Pół miliona dolarów w puli, z czego połowę zgarnie zwycięzca. Tak w dużym skrócie klaruje się obraz startującego dziś turnieju EPICENTER 2017. Na nim zaś zobaczymy polską reprezentację w postaci Virtus.pro.
Najbardziej więc interesującą nas kwestią będzie to, jak nasi rodacy poradzą sobie w starciu z SK Gaming, Gambit, z którym walczą w grupie. Jedno miejsce wciąż nie zostało wyegzekwowane, będzie to powiem zwycięzca tzw. “dzikiej karty”. O dwie wejściówki zawalczy FaZe Clan z TyLoo oraz Liquid z Vega Squadron.
Grupy wyglądają następująco:
Grupa A | Grupa B |
SK | Astralis |
Gambit | North |
Virtus.pro | G2 |
FaZe / TyLoo | Liquid / Vega Squadron |
Nie ulega więc wątpliwości, że Polacy będą mieć dość trudną przeprawę. Nawet jeśli w reprezentującym w ostatnim czasie nieco słabsze wyniki SK Gaming doszło do zmiany (boltz za Felpsa) i nie wiemy, jak wpłynie ona na grę zespołową, tak prawie pewnym jest awans FaZe Clanu po starciu z TyLoo, a następnie ich rozgromienie reszty stawki w drodze po bardzo wysoką lokatę.

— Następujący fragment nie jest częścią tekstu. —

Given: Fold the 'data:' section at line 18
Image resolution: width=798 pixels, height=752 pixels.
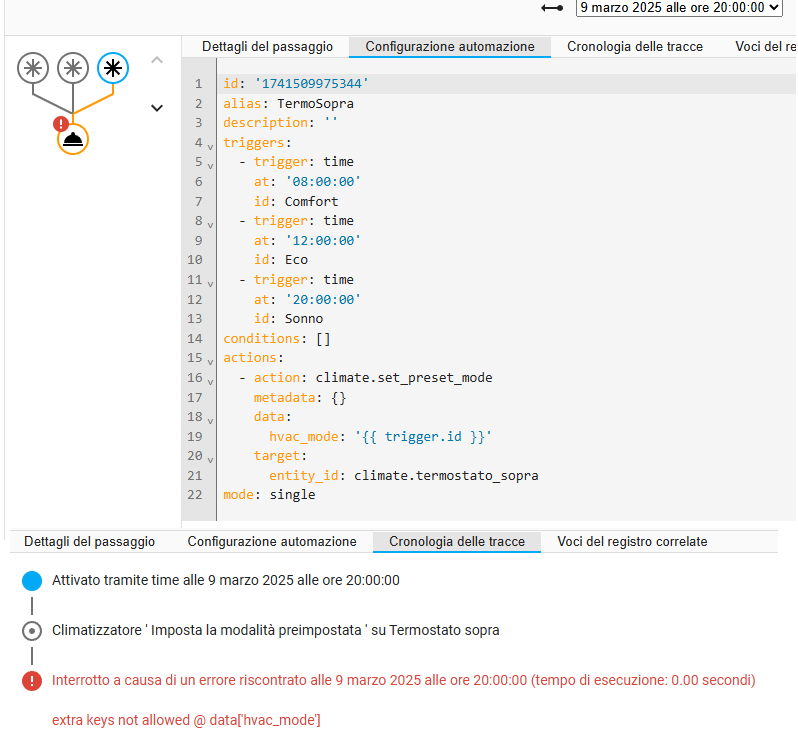Looking at the screenshot, I should click(x=211, y=420).
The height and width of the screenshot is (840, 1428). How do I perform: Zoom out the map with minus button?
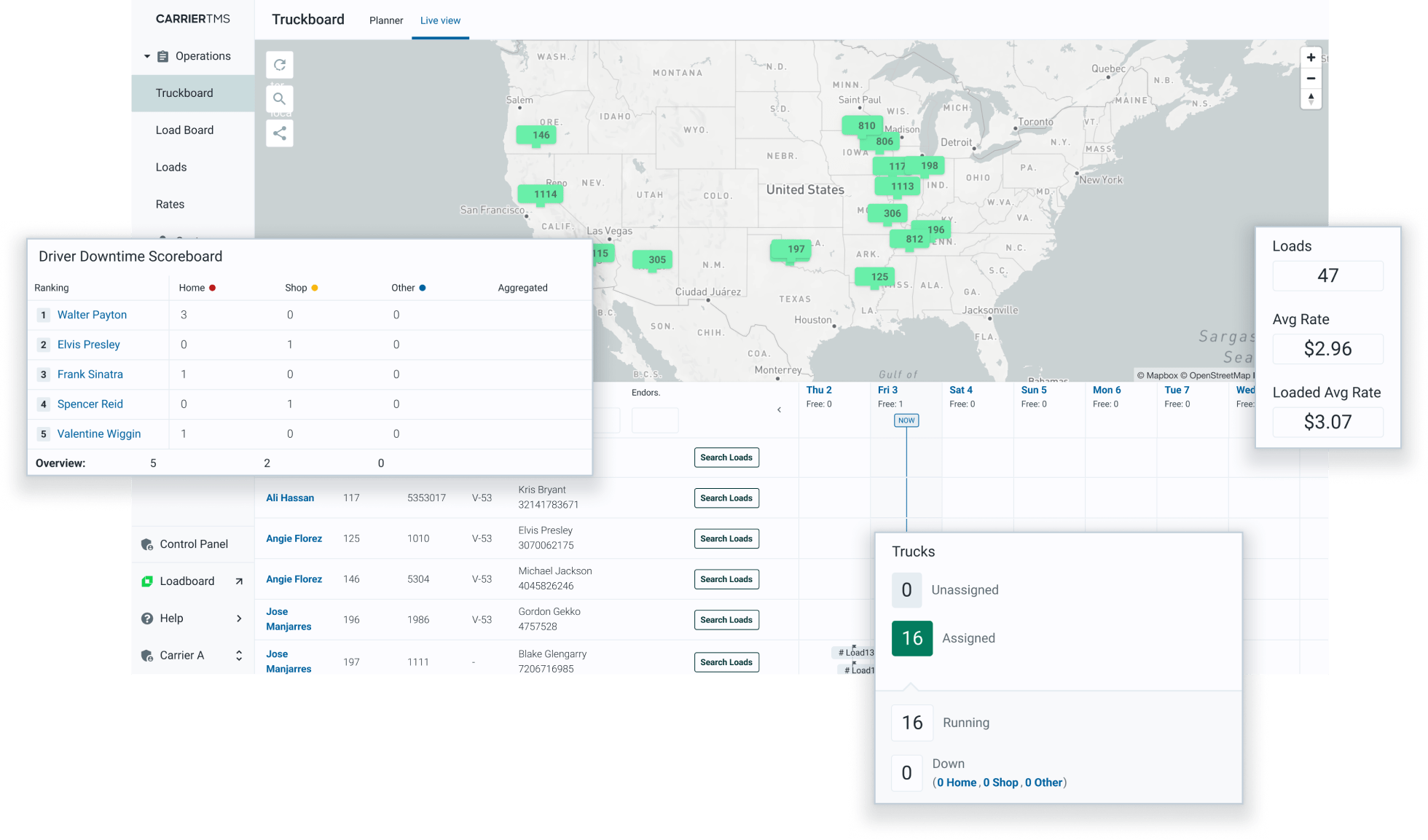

Podobnie jest w drugiej grupie. Gra North po przyjęciu valde zaczęła wyglądać naprawdę konkretnie, co zresztą widać po ich ostatnich rezultatach – zwycięstwo na DreamHack Montreal czy drugie miejsce w Malmo. Ciekawie może wyglądać ich pojedynek z duńskimi kolegami z Astralis, które w ostatnim czasie – poza drugim miejscem na ELEAGUE Premier – trzyma dość niestabilną formę.
Na dziś (23.10) planowane są dwa pojedynki o dziką kartę w formacie BO3. Kiedy grają Virtusi? Od jutra rusza normalna faza grupowa – wtedy po raz pierwszy będziemy mogli przekonać się, czy coś zmieniło się w kwestii formy Virtus.pro.